KU faculty pens letter expressing solidarity with US campus protests

Letter expresses 'unwavering' solidarity with ongoing protests against the persistent human rights violations in Gaza


Safdar Rizvi April 28, 2024
University of Karachi. PHOTO: MOHAMAMD NOMAN/EXPRESS

KARACHI:

Over two hundred professors, including several deans and senior academics from the University of Karachi, alongside the president of the Karachi University Teachers Society, penned a letter to professors and students of various universities in the United States, expressing solidarity with ongoing campus protests against atrocities in Gaza on Sunday.

The letter expressed 'unwavering' solidarity with the ongoing protests against the persistent human rights violations in Gaza.

This gesture also criticised policies on US campuses and of the government, while reaffirming the paramount significance of academic freedom.

The message from the faculty members of KU is addressed to more than 40 universities, notably Columbia University in New York, New York University, the University of Texas in Austin, Yale University, the University of Southern California, Emory University in Atlanta, Ohio University, George Washington University, Indiana University, and Arizona State University.
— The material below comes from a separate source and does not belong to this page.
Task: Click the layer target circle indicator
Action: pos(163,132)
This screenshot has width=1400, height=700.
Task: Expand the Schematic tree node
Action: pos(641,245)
Read Police arrest scores of pro-Palestinian protesters on US university campuses

The letter also strongly condemned Israel's actions in Gaza as genocide against Palestinians.

It also condemned the atrocities perpetrated by Israel and decried the provision of arms by various governments enabling such violence.
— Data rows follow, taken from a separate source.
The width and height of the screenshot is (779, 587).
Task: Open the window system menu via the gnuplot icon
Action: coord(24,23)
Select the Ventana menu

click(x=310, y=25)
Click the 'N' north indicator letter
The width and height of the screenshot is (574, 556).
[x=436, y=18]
The letter underscored the collective resolve of Karachi's academic community to stand in solidarity with their American counterparts in the struggle for academic freedom.

It also pledged continued advocacy for a peaceful global landscape and the liberation of Palestine.

Since April 24, protests against Israel filled streets in Brooklyn and escalated at universities across the United States as demonstrators demanded an end to civilian casualties in Gaza.

School leaders at several universities have responded in the past week by asking police to clear out camps and arrest those who refuse to leave.